- [TASK STATEMENT]
Update the lines starting at the one containing "290, 616, 332)" and ending at the one containing "441) label: Auro", changing "webpages" to "web pages" and leaving everything else as it is. Return only those lines.
[start]
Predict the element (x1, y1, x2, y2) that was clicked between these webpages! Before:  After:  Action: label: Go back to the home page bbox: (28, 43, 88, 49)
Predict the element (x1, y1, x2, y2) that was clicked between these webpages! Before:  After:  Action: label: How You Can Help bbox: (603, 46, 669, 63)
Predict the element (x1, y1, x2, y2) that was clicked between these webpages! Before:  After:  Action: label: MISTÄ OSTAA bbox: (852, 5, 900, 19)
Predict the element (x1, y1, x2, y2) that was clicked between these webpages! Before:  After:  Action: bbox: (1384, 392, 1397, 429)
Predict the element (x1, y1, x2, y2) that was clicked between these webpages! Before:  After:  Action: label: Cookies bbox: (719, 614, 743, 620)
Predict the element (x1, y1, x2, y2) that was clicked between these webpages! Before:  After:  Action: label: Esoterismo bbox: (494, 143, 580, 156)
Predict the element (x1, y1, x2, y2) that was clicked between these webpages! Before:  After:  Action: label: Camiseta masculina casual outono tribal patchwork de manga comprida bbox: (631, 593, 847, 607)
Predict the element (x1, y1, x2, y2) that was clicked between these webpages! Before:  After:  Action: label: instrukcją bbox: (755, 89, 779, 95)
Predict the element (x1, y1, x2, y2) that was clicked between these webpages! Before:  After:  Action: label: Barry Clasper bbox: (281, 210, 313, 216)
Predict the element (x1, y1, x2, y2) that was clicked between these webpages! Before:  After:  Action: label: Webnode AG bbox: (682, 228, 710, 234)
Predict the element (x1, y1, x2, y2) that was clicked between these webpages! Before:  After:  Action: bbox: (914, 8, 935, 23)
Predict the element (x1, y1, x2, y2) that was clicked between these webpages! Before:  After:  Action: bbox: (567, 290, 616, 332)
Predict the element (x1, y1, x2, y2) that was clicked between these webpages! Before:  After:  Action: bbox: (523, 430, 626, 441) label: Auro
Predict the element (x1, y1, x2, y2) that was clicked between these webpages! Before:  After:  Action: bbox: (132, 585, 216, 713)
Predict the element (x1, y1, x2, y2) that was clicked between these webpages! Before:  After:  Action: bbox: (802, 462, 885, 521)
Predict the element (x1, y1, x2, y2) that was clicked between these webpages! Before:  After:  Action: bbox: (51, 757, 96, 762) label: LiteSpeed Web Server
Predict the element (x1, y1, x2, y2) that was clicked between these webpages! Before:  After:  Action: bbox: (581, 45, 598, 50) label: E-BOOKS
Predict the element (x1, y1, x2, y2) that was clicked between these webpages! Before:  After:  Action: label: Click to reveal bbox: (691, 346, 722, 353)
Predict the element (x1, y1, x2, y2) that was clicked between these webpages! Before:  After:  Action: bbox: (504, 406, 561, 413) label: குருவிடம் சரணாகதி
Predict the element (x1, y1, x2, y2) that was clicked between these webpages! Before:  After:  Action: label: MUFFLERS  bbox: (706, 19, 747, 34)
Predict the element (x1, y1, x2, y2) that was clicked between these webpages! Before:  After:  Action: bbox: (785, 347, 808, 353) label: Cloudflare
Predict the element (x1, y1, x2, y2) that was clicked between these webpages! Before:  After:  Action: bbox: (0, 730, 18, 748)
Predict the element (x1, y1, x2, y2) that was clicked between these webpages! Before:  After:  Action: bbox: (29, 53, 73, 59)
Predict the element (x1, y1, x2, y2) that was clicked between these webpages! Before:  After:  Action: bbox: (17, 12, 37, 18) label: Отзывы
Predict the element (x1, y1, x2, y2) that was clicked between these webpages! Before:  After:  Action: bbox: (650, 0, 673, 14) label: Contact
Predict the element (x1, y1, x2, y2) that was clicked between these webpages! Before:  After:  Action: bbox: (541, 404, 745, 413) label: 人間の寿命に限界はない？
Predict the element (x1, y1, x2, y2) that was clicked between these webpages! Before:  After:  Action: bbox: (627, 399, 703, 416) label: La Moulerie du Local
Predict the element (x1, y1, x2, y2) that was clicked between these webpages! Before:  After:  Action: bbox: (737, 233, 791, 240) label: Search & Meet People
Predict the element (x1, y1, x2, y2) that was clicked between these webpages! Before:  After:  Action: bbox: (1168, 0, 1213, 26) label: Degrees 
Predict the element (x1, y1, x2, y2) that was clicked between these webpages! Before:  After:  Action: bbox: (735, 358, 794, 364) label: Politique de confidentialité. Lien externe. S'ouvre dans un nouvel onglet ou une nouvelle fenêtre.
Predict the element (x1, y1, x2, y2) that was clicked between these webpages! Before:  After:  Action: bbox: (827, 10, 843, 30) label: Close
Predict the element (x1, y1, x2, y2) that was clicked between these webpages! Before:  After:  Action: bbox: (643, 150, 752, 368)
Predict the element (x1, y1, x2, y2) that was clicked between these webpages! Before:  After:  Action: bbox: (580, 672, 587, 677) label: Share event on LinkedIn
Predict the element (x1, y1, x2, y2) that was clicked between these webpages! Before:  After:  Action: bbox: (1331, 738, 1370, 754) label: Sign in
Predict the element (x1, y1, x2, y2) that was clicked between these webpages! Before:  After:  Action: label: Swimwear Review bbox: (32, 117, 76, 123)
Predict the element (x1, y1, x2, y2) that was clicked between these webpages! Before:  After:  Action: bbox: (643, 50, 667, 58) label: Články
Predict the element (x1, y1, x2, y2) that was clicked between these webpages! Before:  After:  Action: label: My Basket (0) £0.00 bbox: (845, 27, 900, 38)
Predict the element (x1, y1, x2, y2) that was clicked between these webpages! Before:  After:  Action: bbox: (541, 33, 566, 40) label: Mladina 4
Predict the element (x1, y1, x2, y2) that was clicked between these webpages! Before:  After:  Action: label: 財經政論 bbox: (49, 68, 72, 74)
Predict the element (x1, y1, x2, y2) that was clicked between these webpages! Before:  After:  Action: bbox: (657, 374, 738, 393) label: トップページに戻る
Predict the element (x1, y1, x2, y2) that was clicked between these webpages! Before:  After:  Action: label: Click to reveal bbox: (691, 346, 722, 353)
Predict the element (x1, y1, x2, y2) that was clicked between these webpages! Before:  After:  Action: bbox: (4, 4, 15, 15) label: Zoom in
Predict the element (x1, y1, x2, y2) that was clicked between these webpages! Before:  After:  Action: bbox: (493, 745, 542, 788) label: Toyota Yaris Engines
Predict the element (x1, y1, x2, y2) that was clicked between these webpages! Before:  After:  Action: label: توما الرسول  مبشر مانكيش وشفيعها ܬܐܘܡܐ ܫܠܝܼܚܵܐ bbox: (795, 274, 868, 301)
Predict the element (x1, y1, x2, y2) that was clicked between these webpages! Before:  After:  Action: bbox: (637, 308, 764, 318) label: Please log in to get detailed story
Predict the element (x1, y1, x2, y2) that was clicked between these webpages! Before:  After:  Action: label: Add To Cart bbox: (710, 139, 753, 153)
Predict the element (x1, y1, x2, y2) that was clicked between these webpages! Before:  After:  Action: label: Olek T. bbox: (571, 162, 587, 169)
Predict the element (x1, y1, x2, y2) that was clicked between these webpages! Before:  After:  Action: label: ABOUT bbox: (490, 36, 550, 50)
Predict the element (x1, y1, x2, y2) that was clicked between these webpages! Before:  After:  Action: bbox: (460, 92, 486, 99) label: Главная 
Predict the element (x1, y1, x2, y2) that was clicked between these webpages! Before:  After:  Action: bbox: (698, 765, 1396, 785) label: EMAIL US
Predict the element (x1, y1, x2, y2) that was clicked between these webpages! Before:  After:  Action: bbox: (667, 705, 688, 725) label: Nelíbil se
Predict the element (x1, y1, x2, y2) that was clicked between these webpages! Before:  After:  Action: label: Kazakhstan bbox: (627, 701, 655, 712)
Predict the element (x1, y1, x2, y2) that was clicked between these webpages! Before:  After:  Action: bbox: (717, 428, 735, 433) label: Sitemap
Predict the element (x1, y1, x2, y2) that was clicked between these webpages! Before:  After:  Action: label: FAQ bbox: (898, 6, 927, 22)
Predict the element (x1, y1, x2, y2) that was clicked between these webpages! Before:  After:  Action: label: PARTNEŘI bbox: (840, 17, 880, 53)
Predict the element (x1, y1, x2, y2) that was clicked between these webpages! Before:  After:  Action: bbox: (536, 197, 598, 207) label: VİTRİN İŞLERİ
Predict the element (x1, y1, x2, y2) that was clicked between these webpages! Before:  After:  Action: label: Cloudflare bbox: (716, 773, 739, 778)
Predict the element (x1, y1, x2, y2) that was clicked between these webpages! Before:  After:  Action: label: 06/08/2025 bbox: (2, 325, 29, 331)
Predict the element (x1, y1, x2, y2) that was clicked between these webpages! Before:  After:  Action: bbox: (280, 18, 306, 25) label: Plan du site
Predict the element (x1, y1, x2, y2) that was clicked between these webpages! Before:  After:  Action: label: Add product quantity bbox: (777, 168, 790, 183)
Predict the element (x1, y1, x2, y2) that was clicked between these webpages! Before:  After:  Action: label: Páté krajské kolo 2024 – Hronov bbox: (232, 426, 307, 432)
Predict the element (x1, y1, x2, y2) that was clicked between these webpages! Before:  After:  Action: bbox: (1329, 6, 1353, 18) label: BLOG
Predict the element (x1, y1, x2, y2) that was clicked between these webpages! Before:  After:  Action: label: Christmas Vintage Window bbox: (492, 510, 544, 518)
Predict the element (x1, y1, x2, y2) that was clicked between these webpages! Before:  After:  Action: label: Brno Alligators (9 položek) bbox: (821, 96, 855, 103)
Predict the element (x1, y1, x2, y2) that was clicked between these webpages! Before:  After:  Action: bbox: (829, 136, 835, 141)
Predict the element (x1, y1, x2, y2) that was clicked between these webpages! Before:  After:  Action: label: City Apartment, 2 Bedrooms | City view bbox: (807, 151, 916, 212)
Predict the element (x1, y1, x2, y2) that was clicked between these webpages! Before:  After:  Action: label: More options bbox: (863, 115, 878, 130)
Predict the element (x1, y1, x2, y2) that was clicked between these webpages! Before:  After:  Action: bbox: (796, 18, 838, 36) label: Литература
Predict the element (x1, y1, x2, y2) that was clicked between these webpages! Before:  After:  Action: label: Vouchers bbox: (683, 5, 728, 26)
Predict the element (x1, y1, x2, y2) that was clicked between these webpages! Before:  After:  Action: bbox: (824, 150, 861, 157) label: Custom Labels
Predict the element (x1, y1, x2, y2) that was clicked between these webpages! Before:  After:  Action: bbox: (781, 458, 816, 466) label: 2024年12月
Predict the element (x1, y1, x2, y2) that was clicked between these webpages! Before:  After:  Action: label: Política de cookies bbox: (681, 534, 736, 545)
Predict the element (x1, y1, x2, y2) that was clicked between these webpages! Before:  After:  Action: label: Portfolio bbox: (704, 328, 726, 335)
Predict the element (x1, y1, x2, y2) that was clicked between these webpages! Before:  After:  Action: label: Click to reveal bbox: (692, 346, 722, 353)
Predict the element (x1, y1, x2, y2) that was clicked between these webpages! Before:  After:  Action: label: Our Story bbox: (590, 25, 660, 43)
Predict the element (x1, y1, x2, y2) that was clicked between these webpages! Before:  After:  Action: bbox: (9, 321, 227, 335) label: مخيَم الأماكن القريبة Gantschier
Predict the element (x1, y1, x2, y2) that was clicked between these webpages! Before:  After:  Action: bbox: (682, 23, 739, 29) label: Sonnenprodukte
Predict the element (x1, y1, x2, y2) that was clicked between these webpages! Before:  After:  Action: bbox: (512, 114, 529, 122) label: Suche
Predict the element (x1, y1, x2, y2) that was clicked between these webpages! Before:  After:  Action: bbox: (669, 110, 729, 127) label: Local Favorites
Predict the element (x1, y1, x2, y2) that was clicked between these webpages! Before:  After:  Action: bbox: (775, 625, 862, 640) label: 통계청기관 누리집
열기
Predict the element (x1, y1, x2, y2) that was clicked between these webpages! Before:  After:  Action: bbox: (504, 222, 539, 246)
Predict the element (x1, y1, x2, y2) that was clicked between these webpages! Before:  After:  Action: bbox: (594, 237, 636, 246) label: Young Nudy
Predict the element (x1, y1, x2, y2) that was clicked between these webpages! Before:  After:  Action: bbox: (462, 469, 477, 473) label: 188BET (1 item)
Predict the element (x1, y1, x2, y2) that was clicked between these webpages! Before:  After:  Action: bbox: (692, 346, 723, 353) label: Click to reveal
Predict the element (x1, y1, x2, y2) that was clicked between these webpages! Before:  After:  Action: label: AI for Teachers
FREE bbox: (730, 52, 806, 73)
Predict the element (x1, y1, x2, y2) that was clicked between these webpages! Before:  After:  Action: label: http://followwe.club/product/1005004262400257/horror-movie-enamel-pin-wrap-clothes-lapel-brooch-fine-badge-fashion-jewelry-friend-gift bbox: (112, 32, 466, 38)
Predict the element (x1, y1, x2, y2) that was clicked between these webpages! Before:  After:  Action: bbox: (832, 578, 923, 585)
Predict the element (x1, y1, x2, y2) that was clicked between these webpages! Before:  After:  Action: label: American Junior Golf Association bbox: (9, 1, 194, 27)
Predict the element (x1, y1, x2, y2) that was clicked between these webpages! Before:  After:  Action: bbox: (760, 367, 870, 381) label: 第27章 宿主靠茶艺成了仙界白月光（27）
[end]
- [REPLY]
Predict the element (x1, y1, x2, y2) that was clicked between these web pages! Before:  After:  Action: bbox: (567, 290, 616, 332)
Predict the element (x1, y1, x2, y2) that was clicked between these web pages! Before:  After:  Action: bbox: (523, 430, 626, 441) label: Auro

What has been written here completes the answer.